* What needs to be done: Copy out exactly the lines from the one containing "Click the Filamentlänge" to the end of the records below, both included, and nothing else.

* Data excerpts:
#####

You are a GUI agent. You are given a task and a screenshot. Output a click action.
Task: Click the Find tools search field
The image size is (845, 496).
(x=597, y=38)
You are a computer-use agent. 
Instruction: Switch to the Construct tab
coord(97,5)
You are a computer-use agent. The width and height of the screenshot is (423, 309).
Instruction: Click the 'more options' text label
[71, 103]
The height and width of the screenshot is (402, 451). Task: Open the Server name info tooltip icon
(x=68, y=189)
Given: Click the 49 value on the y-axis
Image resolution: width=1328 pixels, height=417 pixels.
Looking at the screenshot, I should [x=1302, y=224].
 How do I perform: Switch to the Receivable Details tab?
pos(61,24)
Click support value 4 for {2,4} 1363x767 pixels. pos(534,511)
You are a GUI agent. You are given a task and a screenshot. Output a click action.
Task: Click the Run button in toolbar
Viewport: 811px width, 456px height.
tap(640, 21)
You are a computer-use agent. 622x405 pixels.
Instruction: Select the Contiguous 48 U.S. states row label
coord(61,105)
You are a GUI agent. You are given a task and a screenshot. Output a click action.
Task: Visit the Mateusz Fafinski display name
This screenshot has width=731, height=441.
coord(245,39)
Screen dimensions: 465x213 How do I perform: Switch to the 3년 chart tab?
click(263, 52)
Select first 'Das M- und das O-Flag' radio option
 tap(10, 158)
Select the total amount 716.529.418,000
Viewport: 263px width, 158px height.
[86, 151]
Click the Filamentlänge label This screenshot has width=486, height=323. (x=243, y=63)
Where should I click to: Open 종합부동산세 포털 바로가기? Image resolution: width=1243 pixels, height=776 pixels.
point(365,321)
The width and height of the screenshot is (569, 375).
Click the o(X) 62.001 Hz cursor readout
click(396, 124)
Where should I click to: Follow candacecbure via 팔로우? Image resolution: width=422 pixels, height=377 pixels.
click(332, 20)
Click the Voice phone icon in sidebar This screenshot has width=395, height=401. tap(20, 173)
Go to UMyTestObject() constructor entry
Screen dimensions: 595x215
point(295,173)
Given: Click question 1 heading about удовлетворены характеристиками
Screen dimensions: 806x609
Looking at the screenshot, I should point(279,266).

#####

* Answer to this exercise:
Click the Filamentlänge label This screenshot has width=486, height=323. (x=243, y=63)
Where should I click to: Open 종합부동산세 포털 바로가기? Image resolution: width=1243 pixels, height=776 pixels.
point(365,321)
The width and height of the screenshot is (569, 375).
Click the o(X) 62.001 Hz cursor readout
click(396, 124)
Where should I click to: Follow candacecbure via 팔로우? Image resolution: width=422 pixels, height=377 pixels.
click(332, 20)
Click the Voice phone icon in sidebar This screenshot has width=395, height=401. tap(20, 173)
Go to UMyTestObject() constructor entry
Screen dimensions: 595x215
point(295,173)
Given: Click question 1 heading about удовлетворены характеристиками
Screen dimensions: 806x609
Looking at the screenshot, I should point(279,266).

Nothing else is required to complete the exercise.